HACE tan solo dos jueves que escribí que no era descartable la tercera vuelta electoral, ya que el señor Sánchez no quiere apoyar con su abstención un Gobierno del PP y que, aunque él quisiera, su partido no le dejaría formar gobierno con Podemos, salvo en el improbable caso, según las encuestas, de que el PSOE tuviera más diputados que la formación de Pablo Iglesias. El debate del lunes confirmó mi suposición, porque allí quedó claro que ningún partido se movería de su posición actual respecto a la formación de Gobierno. Ni Rajoy se piensa marchar, como le pide Rivera, porque no cree que el C's le dé escaños para lograr la mayoría absoluta o al menos, adecuada, ni el PSOE puede garantizar ser el partido más votado, ni siquiera si será el segundo en votos. Únicamente, y con claridad, el líder de Podemos ofreció a Pedro Sanchez un acuerdo de formación de Gobierno.

Y es que las encuestas no pronostican que, como se dijo, los españoles iban a premiar a los que, como el PSOE y C's, se habían esforzado en evitar la segunda vuelta y penalizar, por ende, a los que la habían hecho posible. Lo que ocurre, en mi opinión, es que los ciudadanos no coinciden en asignar estos papeles de "buenos" y "malos", porque al Sr. Sanchez se le ofreció un pacto de gobierno que rechazó con incontables noes y otro pacto sin más requisitos que la celebración de un referéndum de autodeterminación. Sesudos comentaristas opinan que Pablo Iglesias lo ha engañado, porque iba buscando ese liderato de la izquierda y esperaba conseguirlo en la siguiente vuelta electoral. Aunque a Pedro Sanchez le haya cegado la ambición,cuenta con compañeros que podían haberle avisado. El pacto con C's y Rivera, con su escaso bagaje de diputados, necesitaba de la abstención de Podemos y se embarcó, sin garantías, en una investidura que sólo sirvió como cómputo inicial para la siguiente vuelta y para ser agraviado -su partido- con la mención de la cal viva.

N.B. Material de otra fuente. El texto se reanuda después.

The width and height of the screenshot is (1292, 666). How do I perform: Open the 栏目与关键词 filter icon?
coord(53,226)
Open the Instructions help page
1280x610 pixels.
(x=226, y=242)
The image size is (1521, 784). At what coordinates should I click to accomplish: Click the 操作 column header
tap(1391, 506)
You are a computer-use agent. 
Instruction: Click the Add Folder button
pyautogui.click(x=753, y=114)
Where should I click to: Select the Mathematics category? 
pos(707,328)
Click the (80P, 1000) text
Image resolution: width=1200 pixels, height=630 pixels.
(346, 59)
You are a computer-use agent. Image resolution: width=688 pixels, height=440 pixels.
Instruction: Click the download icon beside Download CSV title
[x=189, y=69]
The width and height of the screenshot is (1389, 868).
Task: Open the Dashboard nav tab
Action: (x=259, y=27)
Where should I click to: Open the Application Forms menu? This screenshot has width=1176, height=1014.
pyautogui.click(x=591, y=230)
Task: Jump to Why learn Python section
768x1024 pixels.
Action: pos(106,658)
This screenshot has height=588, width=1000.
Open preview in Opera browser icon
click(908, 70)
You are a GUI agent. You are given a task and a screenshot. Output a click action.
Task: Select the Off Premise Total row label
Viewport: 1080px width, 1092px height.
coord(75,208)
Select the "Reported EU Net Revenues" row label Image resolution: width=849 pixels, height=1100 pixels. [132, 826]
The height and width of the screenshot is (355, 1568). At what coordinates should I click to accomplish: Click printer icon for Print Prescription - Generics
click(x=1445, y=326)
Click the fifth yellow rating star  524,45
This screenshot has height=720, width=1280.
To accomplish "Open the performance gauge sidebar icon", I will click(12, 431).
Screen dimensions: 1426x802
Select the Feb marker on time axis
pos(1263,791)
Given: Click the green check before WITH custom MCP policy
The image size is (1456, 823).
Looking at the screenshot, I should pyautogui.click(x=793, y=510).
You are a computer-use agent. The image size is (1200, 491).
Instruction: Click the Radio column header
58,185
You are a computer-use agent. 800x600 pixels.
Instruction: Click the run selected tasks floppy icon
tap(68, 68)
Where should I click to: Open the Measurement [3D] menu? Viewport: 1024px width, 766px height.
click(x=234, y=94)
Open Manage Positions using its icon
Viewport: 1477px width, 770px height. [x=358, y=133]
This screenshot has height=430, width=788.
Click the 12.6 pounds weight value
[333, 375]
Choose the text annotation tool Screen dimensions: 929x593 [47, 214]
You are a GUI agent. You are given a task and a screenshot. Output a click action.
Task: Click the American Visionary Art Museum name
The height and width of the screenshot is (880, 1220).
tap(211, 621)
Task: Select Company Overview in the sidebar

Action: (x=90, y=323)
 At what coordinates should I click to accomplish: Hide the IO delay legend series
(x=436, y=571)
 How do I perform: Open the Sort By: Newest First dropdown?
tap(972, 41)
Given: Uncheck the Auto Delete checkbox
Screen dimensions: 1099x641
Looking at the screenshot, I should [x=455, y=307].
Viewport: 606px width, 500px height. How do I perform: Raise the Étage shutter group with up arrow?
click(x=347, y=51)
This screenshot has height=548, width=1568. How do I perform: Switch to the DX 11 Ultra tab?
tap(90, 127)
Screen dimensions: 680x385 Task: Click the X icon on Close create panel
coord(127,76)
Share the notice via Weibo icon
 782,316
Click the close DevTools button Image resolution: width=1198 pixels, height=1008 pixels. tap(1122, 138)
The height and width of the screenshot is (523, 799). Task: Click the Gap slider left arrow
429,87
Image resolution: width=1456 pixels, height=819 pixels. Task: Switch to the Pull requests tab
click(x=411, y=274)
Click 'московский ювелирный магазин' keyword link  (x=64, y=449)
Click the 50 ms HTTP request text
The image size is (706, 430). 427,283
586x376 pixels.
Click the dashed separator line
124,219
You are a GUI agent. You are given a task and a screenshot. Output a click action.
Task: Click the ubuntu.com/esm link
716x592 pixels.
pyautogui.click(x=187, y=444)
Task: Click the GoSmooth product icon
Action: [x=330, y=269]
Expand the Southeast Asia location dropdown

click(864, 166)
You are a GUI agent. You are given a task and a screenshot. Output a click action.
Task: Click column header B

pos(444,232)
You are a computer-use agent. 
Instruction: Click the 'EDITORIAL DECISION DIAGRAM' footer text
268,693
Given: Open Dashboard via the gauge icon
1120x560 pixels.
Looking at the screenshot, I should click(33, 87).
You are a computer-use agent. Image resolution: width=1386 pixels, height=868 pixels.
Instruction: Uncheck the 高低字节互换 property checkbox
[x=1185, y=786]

Algunos opinan que el ascenso en intención de votos de Podemos es obra del PP y responde a una maniobra de la vicepresidenta del Gobierno, para debilitar al PSOE, dándole "gloria bendita". Quizás sí, pero menos, como dirían otros, de lo que el Gobierno le ha dado al Grupo Prisa. Sin entrar en si son ciertas estas ayudas, se olvidan que, gracias a los votos del PSOE, Podemos gobierna en Madrid, Barcelona, Zaragoza y Cádiz y en muchos pueblos. Si de lo que se trataba era de dar visibilidad a Podemos (en castellano: conocimiento) todos los dineros del mundo no hacen destacar más que la vara de alcalde.